Day: July 17, 2006

  • My OCD is showing, twenty-four-seven

    One of those “buzzwords” we’ve learned to live with over the years is “24×7” (aka 24/7) which, of course, indicates twenty-four hours a day, seven days a week. I’ve never really liked this term, but that’s just a personal quirk. There’s nothing inherently wrong with it.

    I’ve bumped into an expansion of that term that bothers me a fair bit, though. It’s cheesy, and what’s worse is that it doesn’t even make sense. If 24 is the number of hours in the day, and 7 is the number of days in the week, if you want to expand that logic then you’d have to use the number of weeks in the year, right? So where does “24×7×365” come from? Last time I checked, there aren’t over three hundred weeks in a given year. By all rights it should be “24×7×52,” and even then I wouldn’t exactly be happy with it… but it wouldn’t make me quite so actively unhappy.

    I can hardly expect any sort of widespread, meaningful change just because some random nutjob on the Internet has pointed out the inherent absurdity in play. Complaining about it provides some amusement value, though.

  • Mouse Identification Training

    The product is called “VMware.” It is, in effect, a server that allows you to host a number of virtual computers on a single machine.
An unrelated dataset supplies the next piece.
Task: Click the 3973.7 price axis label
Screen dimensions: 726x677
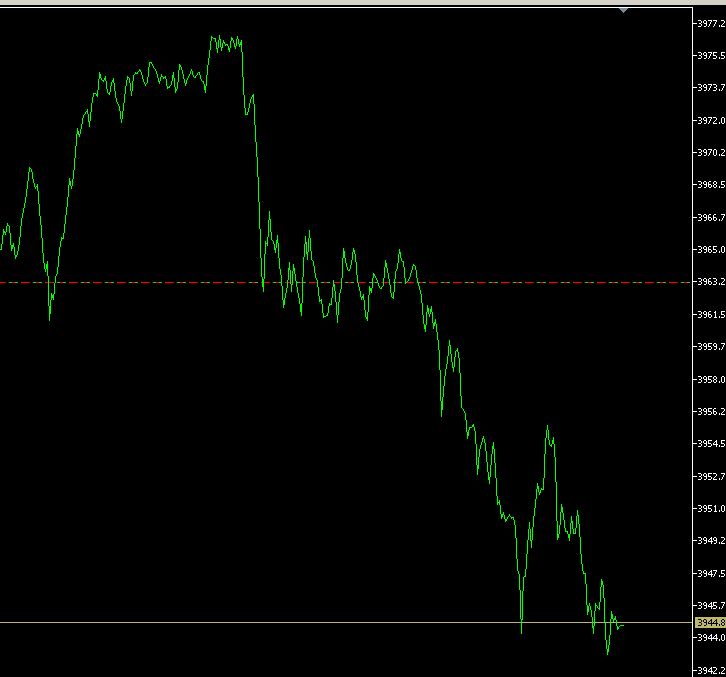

The geek value for something like this is through the roof, which makes the following instructions found in the upgrade documentation terribly amusing.

    8. Select your mouse.

    Here are some helpful mouse identification hints:

    • If the connector is round, your mouse is a PS/2 or a Bus mouse.
    • If the connector is trapezoidal with nine holes, it is a serial mouse.
    • If the connector is a flat rectangle with a slot, it is a USB mouse.

    I’ll grant you that their instructions are wholly accurate. However, I question the judgement of the person who thinks (s)he has any business at all installing or upgrading a sophisticated piece of software but doesn’t know how to tell one type of pointing device from another!